Durant le mois Ramadhan, la prévention sanitaire s’impose comme une priorité, notamment pour les personnes atteintes de maladies chroniques. Le jeûne, bien que spirituellement bénéfique, peut en effet présenter des risques pour certains patients si des précautions médicales ne sont pas prises.
Dans cette optique, le Centre hospitalo- universitaire d’Oran a lancé dimanche une campagne de sensibilisation à l’entrée principale de l’établissement. Les équipes médicales se sont mobilisées pour prodiguer des conseils personnalisés aux visiteurs, en particulier aux patients souffrant de pathologies digestives, de diabète ou d’hypertension.
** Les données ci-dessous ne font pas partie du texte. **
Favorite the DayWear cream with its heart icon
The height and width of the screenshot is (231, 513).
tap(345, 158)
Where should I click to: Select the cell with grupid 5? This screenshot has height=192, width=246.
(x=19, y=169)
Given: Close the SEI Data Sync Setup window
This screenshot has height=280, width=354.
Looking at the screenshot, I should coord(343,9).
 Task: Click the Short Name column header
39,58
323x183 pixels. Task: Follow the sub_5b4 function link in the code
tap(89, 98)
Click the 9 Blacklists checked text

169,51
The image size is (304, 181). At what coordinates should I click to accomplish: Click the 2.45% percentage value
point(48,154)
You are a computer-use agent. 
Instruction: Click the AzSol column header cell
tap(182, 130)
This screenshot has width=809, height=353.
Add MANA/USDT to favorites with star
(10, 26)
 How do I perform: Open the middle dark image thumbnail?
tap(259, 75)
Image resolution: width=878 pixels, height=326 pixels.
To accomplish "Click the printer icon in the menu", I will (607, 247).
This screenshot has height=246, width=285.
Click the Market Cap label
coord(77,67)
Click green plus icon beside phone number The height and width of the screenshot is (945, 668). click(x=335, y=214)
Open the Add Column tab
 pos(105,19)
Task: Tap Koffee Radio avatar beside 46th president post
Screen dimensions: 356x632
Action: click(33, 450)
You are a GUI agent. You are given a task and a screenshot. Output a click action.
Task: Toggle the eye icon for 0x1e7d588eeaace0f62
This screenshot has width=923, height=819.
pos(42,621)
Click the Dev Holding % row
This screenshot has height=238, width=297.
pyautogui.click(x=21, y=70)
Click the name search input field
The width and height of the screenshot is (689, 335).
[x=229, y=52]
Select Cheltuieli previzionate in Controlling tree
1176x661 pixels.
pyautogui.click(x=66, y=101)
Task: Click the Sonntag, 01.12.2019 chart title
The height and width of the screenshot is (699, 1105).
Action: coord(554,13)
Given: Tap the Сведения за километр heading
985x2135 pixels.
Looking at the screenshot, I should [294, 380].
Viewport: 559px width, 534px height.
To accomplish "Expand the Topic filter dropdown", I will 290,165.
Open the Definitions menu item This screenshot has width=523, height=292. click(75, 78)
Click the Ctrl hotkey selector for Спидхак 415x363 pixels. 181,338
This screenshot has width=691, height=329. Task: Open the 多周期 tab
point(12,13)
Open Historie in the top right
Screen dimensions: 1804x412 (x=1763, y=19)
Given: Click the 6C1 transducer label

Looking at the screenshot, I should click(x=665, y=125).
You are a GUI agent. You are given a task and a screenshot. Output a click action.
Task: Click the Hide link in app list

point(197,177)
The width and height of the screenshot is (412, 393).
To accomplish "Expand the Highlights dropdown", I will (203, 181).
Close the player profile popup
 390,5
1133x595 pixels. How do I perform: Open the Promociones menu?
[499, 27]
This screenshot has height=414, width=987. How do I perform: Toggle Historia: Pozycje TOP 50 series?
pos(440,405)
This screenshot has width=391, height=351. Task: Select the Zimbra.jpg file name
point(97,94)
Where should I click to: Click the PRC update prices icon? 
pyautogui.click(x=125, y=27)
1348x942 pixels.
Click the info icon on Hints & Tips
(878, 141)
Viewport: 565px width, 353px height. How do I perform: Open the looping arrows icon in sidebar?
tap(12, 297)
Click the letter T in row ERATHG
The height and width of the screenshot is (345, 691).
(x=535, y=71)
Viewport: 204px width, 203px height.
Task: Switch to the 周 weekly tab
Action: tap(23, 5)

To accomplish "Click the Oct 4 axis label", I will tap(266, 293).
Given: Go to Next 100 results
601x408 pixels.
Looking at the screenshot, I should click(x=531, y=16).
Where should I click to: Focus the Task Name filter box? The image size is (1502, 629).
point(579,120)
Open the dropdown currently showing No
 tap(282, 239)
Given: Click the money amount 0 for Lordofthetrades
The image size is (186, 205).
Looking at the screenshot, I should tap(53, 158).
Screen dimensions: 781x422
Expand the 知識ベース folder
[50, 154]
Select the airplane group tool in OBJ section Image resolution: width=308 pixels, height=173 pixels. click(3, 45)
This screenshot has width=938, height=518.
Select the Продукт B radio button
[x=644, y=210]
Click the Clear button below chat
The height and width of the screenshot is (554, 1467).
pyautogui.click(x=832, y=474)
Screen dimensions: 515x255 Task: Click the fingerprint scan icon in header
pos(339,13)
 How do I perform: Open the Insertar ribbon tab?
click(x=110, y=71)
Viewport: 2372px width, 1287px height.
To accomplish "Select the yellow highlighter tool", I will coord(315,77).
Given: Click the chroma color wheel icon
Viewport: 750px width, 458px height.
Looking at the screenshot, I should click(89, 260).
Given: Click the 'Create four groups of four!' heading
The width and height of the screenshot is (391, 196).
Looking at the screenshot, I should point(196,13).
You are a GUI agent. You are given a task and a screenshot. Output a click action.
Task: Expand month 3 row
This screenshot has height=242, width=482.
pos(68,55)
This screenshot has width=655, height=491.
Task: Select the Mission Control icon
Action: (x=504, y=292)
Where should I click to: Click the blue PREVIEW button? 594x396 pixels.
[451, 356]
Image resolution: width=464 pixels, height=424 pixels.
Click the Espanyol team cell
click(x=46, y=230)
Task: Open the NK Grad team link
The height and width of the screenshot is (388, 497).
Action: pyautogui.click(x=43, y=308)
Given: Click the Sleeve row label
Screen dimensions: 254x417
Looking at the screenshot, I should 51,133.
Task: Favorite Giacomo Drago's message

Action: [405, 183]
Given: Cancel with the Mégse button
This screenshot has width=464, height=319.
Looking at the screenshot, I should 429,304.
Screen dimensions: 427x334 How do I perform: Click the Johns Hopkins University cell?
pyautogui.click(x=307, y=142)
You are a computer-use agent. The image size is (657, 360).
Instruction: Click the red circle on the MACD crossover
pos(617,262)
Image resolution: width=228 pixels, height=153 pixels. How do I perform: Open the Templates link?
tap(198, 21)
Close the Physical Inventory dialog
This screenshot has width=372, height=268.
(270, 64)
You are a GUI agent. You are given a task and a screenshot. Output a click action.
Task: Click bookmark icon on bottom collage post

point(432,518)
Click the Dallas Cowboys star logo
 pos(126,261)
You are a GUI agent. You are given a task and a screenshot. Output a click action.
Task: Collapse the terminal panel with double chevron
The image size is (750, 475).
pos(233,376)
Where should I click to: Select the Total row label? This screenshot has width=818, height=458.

Les spécialistes ont insisté sur l’importance d’adapter les traitements durant le mois de Ramadhan et de consulter un médecin avant d’entreprendre le jeûne lorsque l’état de santé l’exige. La diététicienne a, pour sa part, mis l’accent sur l’équilibre alimentaire entre l’iftar et le s’hour, recommandant une hydratation suffisante et une consommation modérée de sucres et de graisses.
Le volet psychologique n’a pas été négligé, les intervenants rappelant que la stabilité émotionnelle et une bonne gestion du rythme de sommeil contribuent à préserver l’équilibre général du patient. Par cette initiative, le CHU d’Oran réaffirme son engagement en faveur d’une médecine de proximité axée sur la prévention et l’accompagnement.